Illdeniz acknowledges that it is technology and not fashion companies that are leading the march into wearable tech, and that needs to change. “Basically, what we have observed as a technology company is that wearables are being driven largely by technology companies today,” Ildeniz says. “Wearables are very personal things, they are things that we wear on us, somehow we need to be emotionally connected to them, we choose to wear them. With that in mind, the fashion industry should be in the driver’s seat for this.”


The growing number of collaborations suggest that the fashion industry is taking a serious interest in the wearables market, but it’s important to note that it’s still technology companies, not designers, who are launching the devices: In other words, it’s not Tory Burch releasing a bracelet powered by Fitbit, or Warby Parker releases glasses powered by Google, but the other way around.
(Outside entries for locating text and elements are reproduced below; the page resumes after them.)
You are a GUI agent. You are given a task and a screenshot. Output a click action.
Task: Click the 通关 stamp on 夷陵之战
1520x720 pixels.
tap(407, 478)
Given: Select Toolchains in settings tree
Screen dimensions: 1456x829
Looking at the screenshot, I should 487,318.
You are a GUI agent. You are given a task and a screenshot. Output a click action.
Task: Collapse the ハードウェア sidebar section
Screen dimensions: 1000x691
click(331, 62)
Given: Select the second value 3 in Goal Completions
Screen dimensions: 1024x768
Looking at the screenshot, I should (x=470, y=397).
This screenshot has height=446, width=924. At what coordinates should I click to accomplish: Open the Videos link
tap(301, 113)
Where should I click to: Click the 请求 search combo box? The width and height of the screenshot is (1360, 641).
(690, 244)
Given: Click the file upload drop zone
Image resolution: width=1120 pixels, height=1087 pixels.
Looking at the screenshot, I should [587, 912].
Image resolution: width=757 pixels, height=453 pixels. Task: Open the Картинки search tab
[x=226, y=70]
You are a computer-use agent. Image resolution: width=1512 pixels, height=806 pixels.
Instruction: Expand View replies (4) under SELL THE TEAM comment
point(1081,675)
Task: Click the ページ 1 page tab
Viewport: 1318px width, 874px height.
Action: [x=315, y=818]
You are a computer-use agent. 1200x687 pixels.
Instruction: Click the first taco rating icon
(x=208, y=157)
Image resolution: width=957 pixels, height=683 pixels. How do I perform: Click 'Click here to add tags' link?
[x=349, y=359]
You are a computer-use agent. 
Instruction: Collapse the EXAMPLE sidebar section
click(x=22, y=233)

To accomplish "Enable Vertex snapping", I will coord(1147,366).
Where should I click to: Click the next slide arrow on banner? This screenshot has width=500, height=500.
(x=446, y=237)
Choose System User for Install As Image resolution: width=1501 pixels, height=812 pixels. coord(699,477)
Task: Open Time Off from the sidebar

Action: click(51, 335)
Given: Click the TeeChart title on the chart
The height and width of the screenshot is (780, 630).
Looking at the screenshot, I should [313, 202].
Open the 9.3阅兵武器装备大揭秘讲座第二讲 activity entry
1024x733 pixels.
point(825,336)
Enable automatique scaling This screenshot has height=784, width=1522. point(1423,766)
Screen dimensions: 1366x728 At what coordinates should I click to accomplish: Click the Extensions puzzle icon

But Steven Kolb, president of the CFDA, believes that the industry could move that way.


“I could envision a design studio with someone with a tech background inside as a starting point, pushing those things, like Apple [will soon have] with [Burberry CEO] Angela Ahrendts,” Kolb says. Ultimately, he says, it’s about taking existing tech and merging it with designers’ DNA to meet a common objective: a beautiful, useful, wearable product. “It’s about the crossover,” he says.